The following is a transcript of her remarks:
Targeting Mechanisms
For primary prevention, thinking about a patient who's at high risk for cardiac toxicity, it's still not clear that we have strategies that target the mechanisms of cardiac toxicity that we can use to help prevent cardiotoxicity. Much of the work has focused so far on the use of beta blockers and ACE [angiotensin-converting enzyme] inhibitors or ARBs [angiotensin II receptor blockers], and these tend to be the ones we reach for currently for primary prevention in a high-risk patient. However, we still need the large randomized controlled trials to show that these agents are effective for primary prevention in this population.
Proven Therapies
For patients at high risk for cardiotoxicity, much of what we have at our disposal comes from the medications that have been proven to be effective in other types of heart failure - - for instance, heart failure with reduced ejection fraction such as beta blockers, ACE inhibitors. Many of these therapies also have some preclinical data to support their use in, for instance, anthracycline cardiotoxicity.
Evidence Lacking
We're still lacking the large randomized controlled clinical trials to assess the efficacy of these agents in large populations, and there have been smaller trials looking at high-risk patients - - for instance, patients with aggressive lymphoma - - that have suggested some benefit from the use of these strategies. At this point, it still comes down to a detailed conversation with the patient and the cancer treatment team, and really the importance of having a cardiology evaluation proactively before cancer treatment for patients who are at particularly high risk of cardiotoxicity.

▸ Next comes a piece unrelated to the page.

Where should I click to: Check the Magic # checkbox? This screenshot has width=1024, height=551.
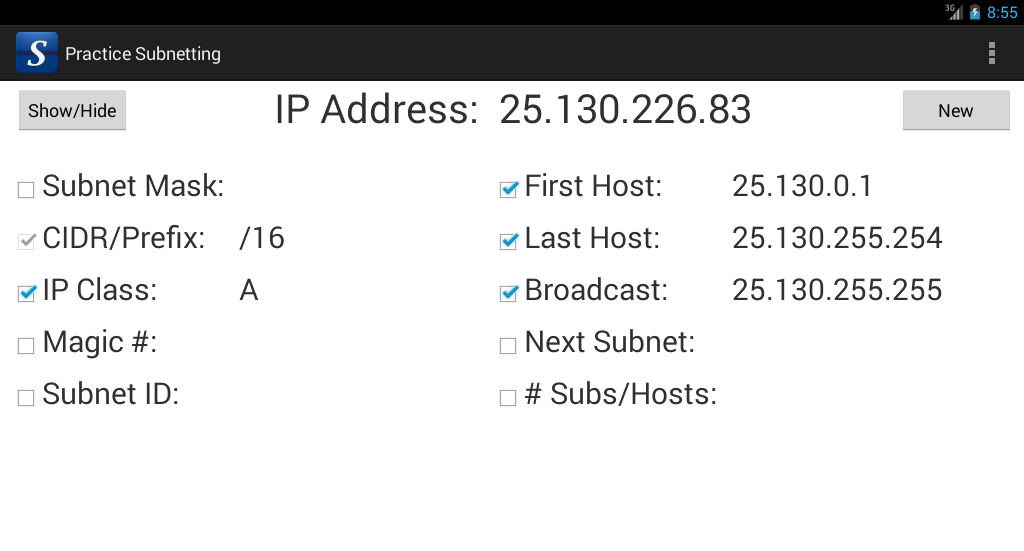(x=26, y=346)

Anthracyclines and Trastuzumab
For patients undergoing treatment with anthracyclines and trastuzumab, at present, we still don't have the data to support the use of cardioprotection, and this typically includes beta blockers and ACE inhibitors. We still don't have the data to support their use in all comers. One of the active areas of research in this field is to identify patients who are at high risk. They're seeing increasing attention paid to the use of "omics" technologies and new biomarkers of early cardiotoxicity and predilection of cardiotoxicity that will help inform our future strategies to incorporate primary prevention and cardioprotective strategies in this population.
Neurohormonal Agents
For patients who develop cancer therapy-induced cardiotoxicity, we tend to reach for the neurohormonal agents that we use in other types of LV [left ventricular] systolic dysfunction , beta blockers, ACE inhibitors. There have been small studies looking at these patient populations showing that early initiation of these medications is beneficial. These studies suggest that the earlier they're started upon the development of cardiac toxicity, the more likely patients are to recover their LV function.
As with many areas in cardio-oncology, we need larger randomized control trials to really address this question, but most cardio-oncologists tend to incorporate beta blockers, ACE inhibitors, ARBs early on when there's a sign of cardiac toxicity.